## Problem
Search the entries below for "Trọn", and copy each line where it appears.

## Task inputs

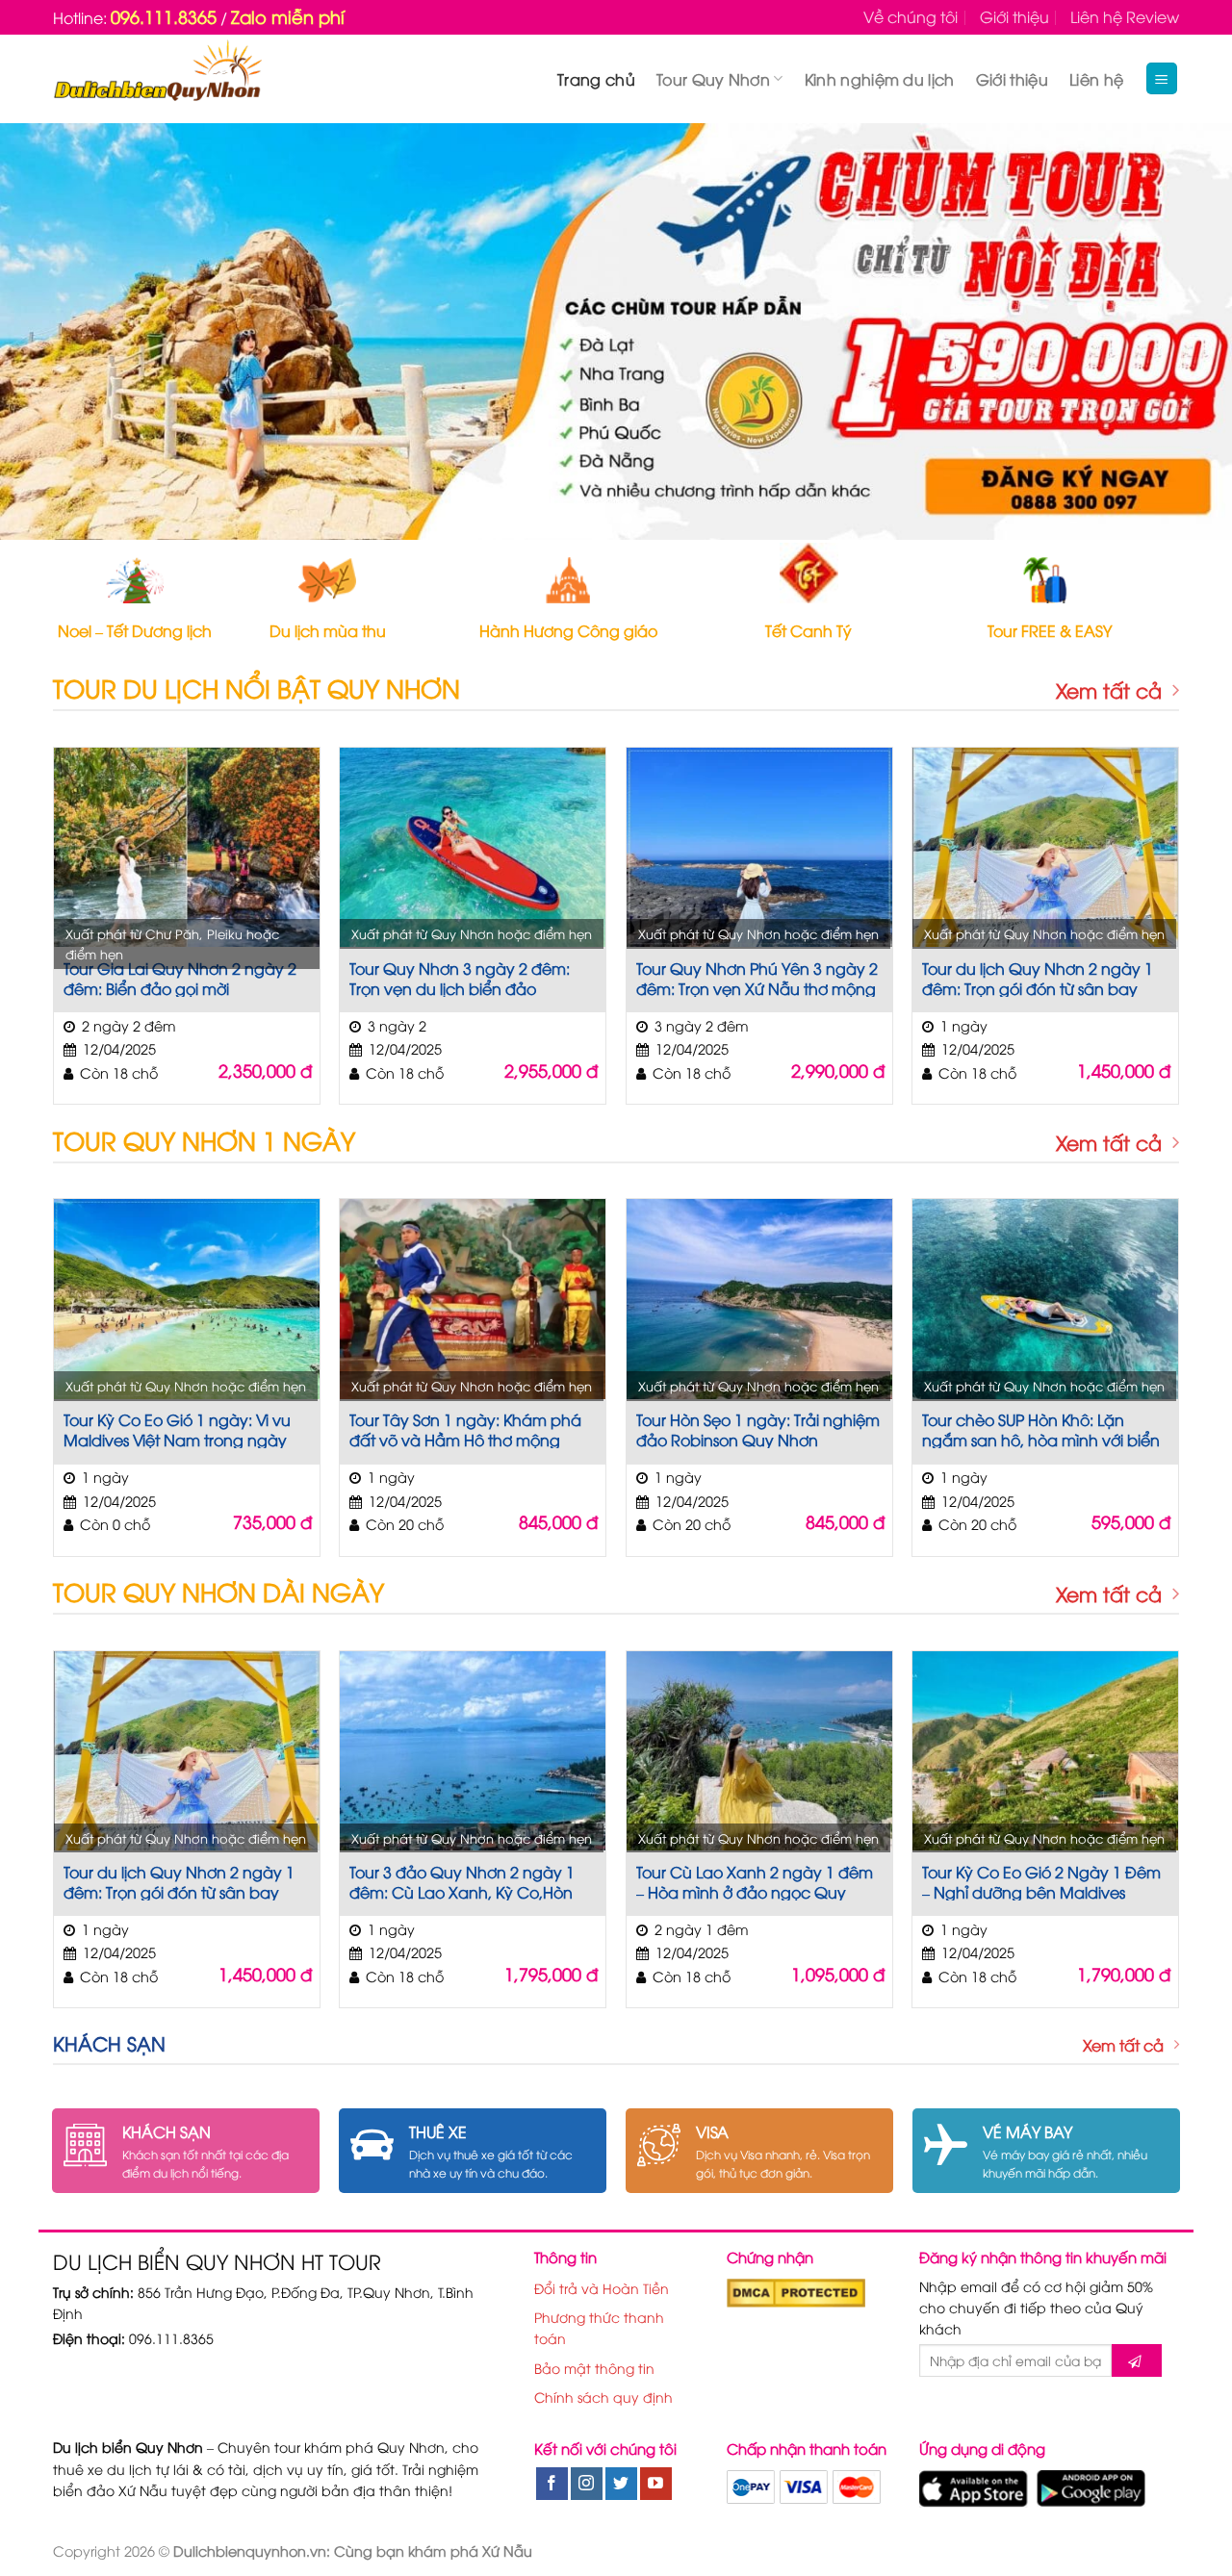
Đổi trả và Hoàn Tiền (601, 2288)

==

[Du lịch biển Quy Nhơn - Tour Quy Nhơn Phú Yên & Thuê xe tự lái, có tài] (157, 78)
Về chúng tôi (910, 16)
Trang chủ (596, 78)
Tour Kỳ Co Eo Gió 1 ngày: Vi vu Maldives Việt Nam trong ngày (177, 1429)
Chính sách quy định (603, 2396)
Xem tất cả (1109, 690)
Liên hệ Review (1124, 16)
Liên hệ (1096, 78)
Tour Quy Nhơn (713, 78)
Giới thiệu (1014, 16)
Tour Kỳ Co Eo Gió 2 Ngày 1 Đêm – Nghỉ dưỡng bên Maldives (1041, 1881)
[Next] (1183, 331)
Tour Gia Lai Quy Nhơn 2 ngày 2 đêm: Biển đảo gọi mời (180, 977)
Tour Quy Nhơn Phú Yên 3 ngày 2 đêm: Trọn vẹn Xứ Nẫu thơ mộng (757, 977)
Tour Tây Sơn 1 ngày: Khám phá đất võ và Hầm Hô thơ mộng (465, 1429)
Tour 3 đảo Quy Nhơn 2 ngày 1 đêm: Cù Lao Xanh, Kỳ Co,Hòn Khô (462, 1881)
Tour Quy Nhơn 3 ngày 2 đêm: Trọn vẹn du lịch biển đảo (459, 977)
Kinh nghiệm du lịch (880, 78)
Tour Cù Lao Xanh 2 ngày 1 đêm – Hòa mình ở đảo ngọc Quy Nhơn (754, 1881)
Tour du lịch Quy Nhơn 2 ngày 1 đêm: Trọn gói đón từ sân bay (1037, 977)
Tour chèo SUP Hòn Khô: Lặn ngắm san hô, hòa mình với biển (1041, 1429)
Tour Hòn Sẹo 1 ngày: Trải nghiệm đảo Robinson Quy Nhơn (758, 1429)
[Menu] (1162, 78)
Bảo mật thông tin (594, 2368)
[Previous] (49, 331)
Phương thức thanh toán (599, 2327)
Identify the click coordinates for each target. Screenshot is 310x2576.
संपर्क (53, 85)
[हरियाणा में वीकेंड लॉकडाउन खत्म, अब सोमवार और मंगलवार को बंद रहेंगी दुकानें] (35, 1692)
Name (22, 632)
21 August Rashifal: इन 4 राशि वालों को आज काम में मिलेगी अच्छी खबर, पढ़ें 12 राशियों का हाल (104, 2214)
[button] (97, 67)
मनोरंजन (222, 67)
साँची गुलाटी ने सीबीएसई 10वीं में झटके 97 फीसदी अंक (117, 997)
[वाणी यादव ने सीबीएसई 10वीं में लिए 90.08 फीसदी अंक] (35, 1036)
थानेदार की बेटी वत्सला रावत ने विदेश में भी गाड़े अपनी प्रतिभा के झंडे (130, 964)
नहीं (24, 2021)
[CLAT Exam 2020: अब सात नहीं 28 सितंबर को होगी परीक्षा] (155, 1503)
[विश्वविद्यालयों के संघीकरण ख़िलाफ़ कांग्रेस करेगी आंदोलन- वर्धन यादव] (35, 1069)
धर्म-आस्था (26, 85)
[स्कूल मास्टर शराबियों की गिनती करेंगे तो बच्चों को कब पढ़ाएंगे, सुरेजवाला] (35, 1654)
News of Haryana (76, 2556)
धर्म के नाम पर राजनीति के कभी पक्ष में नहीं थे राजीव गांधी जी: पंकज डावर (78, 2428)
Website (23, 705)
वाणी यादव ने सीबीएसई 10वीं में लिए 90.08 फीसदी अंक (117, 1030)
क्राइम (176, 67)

## Task result
Tour Quy Nhơn Phú Yên 3 ngày 2 đêm: Trọn vẹn Xứ Nẫu thơ mộng (757, 977)
Tour Quy Nhơn 3 ngày 2 đêm: Trọn vẹn du lịch biển đảo (459, 977)
Tour du lịch Quy Nhơn 2 ngày 1 đêm: Trọn gói đón từ sân bay (1037, 977)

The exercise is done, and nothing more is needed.